Love never fails.  Which leads us to the last point…

3. The permanence of love. 8-13


8 Love never fails. But where there are prophecies, they will cease; where there are tongues, they will be stilled; where there is knowledge, it will pass away. 9 For we know in part and we prophesy in part, 10 but when completeness comes, what is in part disappears. 11 When I was a child, I talked like a child, I thought like a child, I reasoned like a child. When I became a man, I put the ways of childhood behind me. 12 For now we see only a reflection as in a mirror; then we shall see face to face. Now I know in part; then I shall know fully, even as I am fully known.

13 And now these three remain: faith, hope and love.
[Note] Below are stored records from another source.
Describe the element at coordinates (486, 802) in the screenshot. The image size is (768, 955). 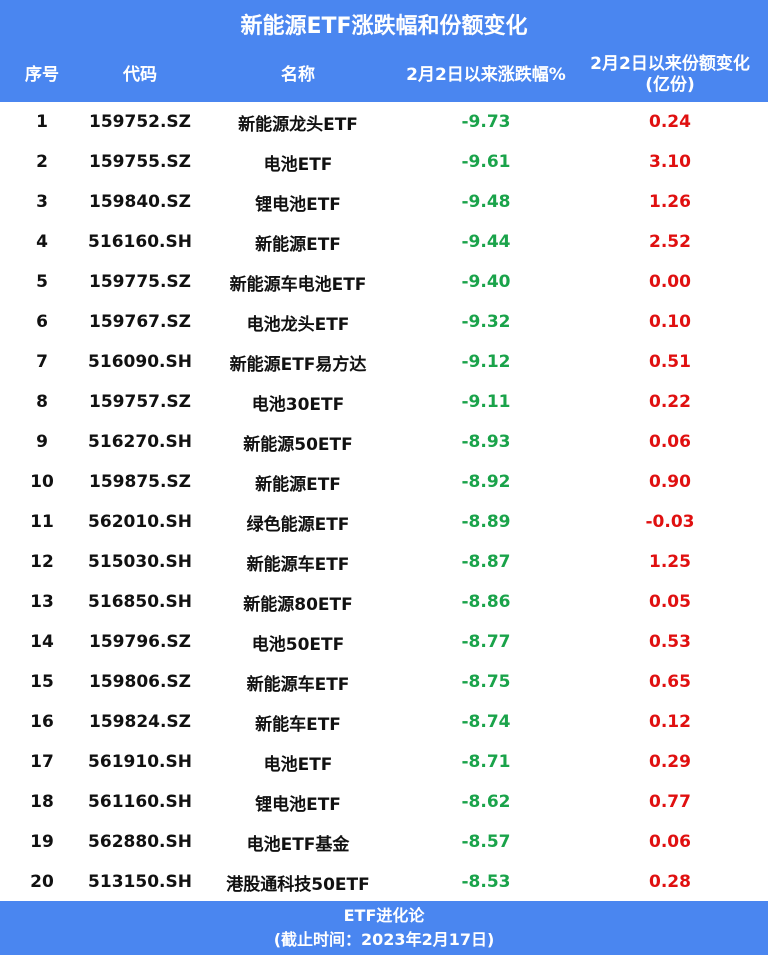
I see `cell-pct: -8.62` at that location.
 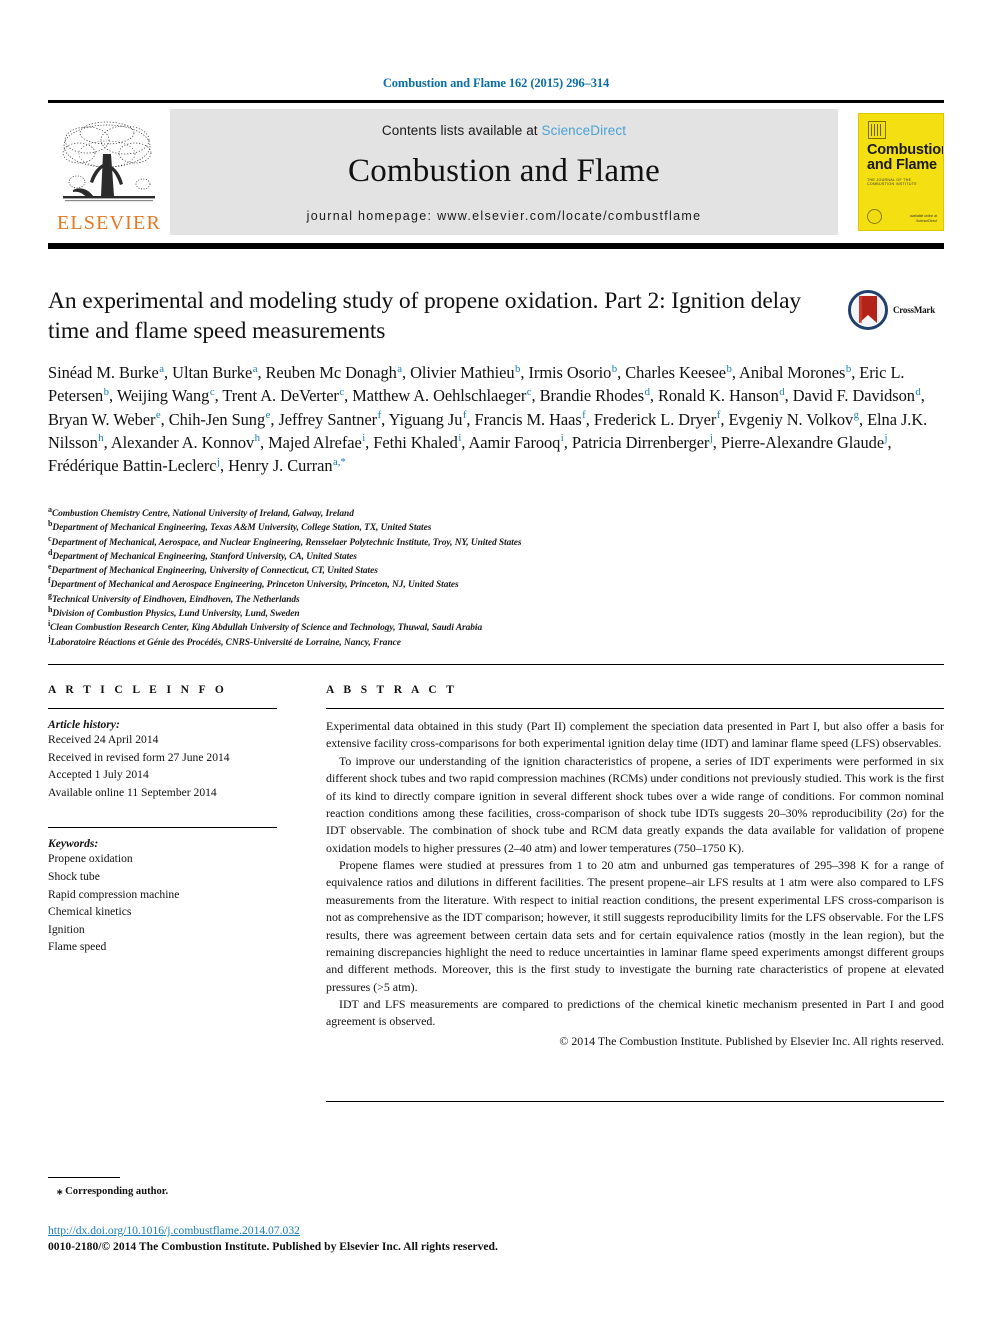 I want to click on running-head: Combustion and Flame 162 (2015) 296–314, so click(x=496, y=83).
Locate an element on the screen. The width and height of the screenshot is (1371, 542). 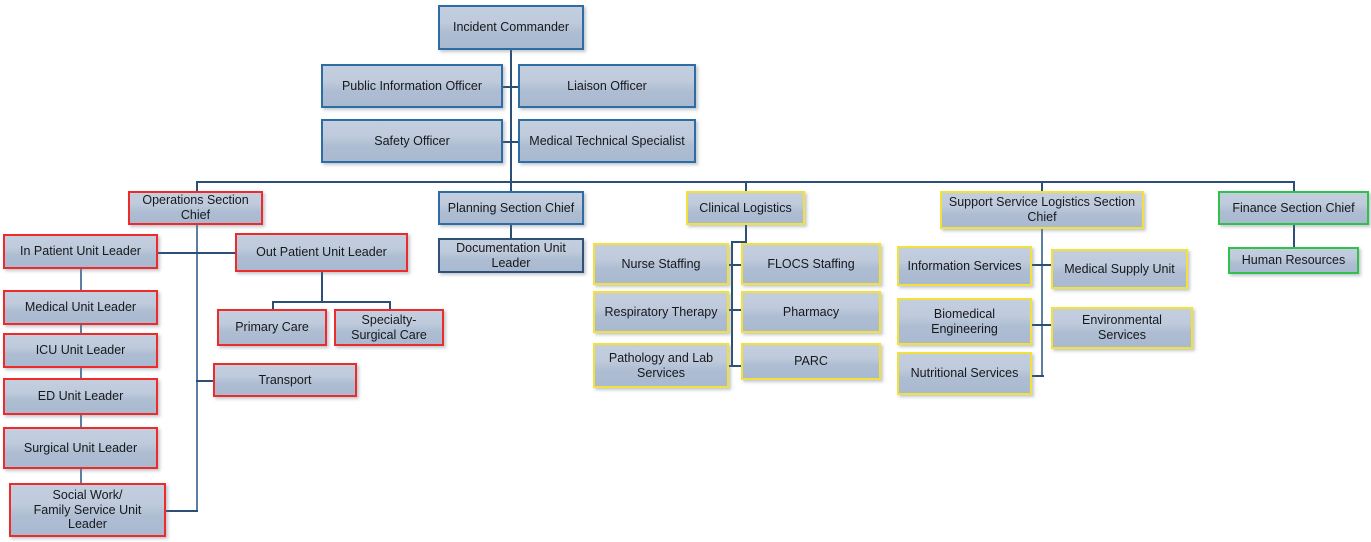
connector-drop-support is located at coordinates (1042, 186).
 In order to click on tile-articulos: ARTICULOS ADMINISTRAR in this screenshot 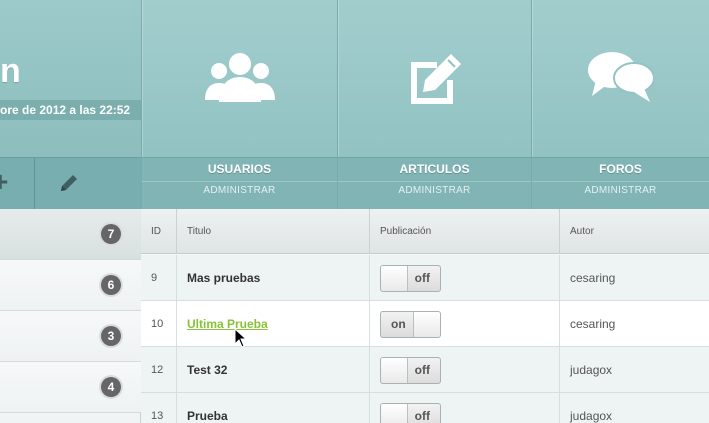, I will do `click(434, 104)`.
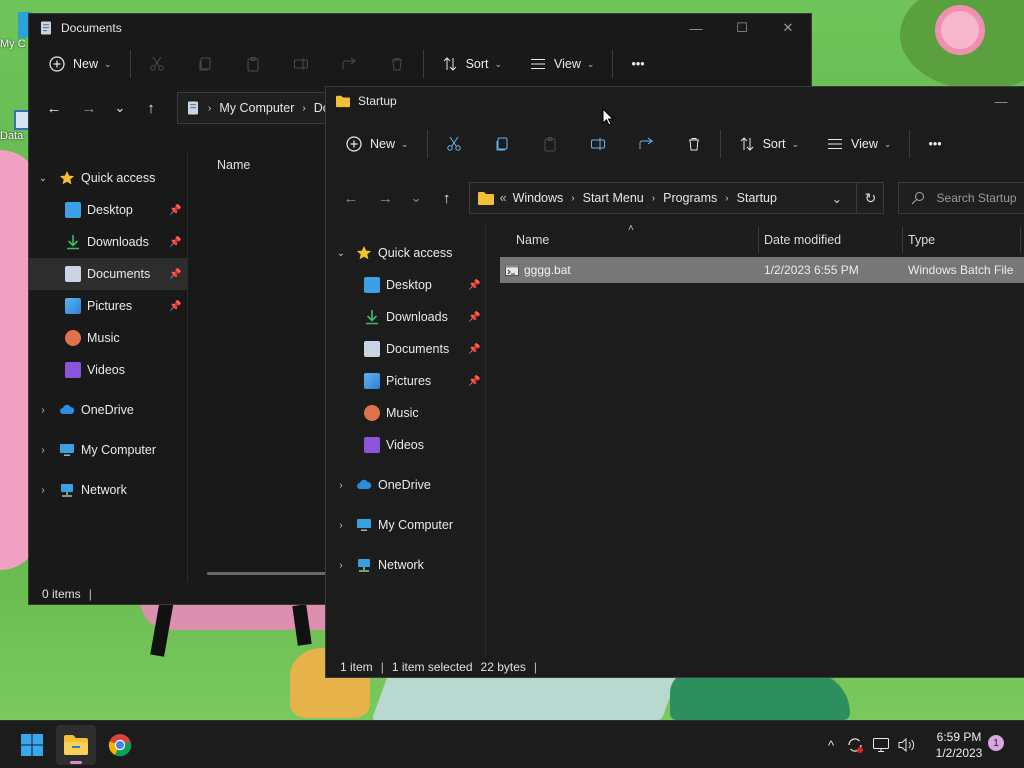  I want to click on chrome-icon, so click(120, 746).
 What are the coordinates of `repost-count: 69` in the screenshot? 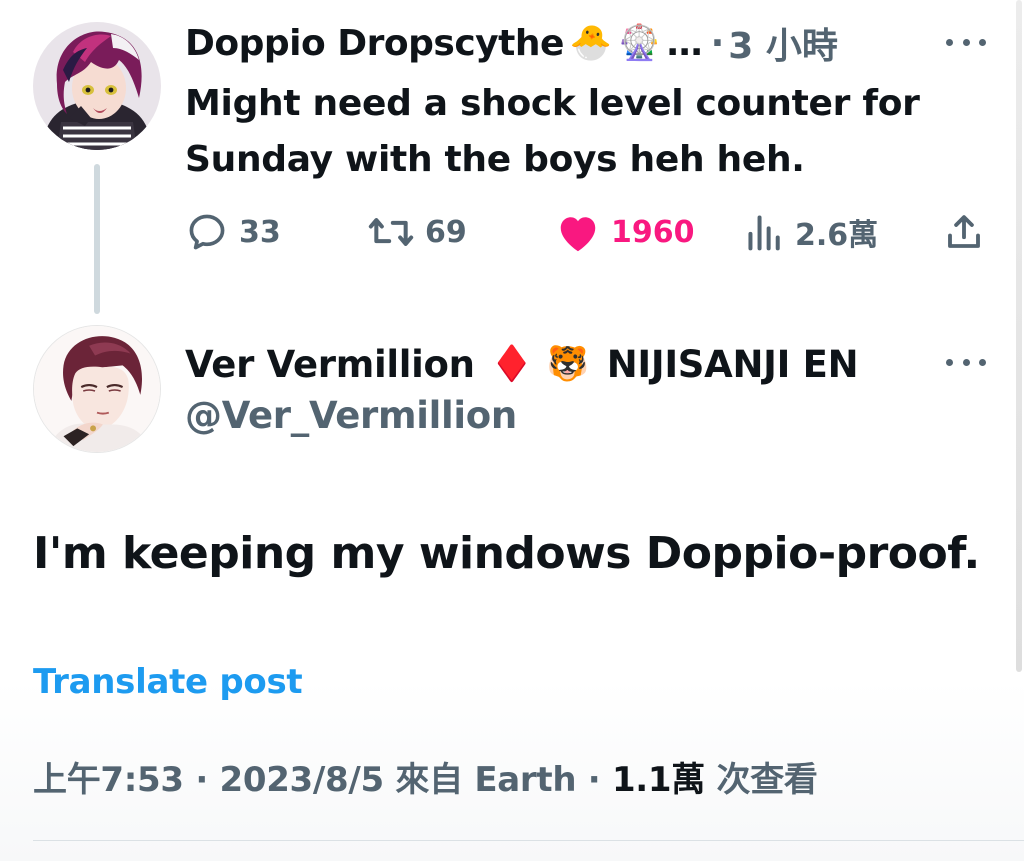 It's located at (446, 232).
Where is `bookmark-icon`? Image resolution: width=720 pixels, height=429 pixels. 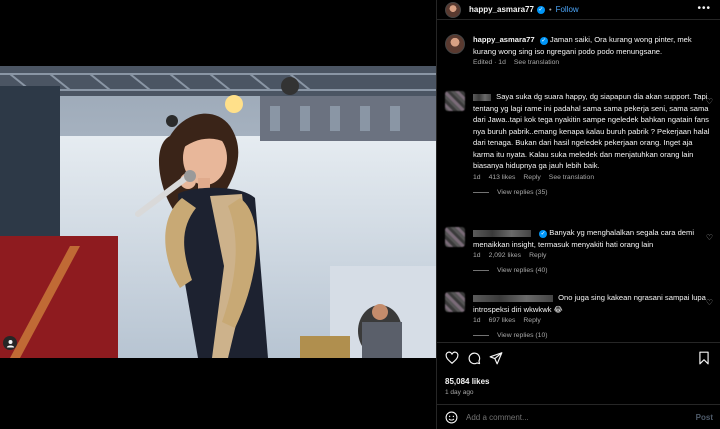 bookmark-icon is located at coordinates (704, 358).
But the greatest of these is love.

Many things will end; love won’t.  Spiritual gifts are temporary; love isn’t.  When will they cease?  When the perfect comes: when Jesus returns and we enter the new heavens and earth.  Spiritual gifts are tools that we use to do God’s work, but like scaffolding they will fall away when the work is done.  But love will go on.

Friends, the day will come when we will see Him face to face, when we will know fully, even as we are fully known.  Now we see dimly as a reflection in polished metal; now we know in part.  This is good to remember this and stay humble.  We know in part.  But the day is coming when we will see Him face to face.  Our faith will become sight.  Our hope will be realized.  And love will go on forever!

Love is the greatest!  If you’re going to excel at anything, excel at love!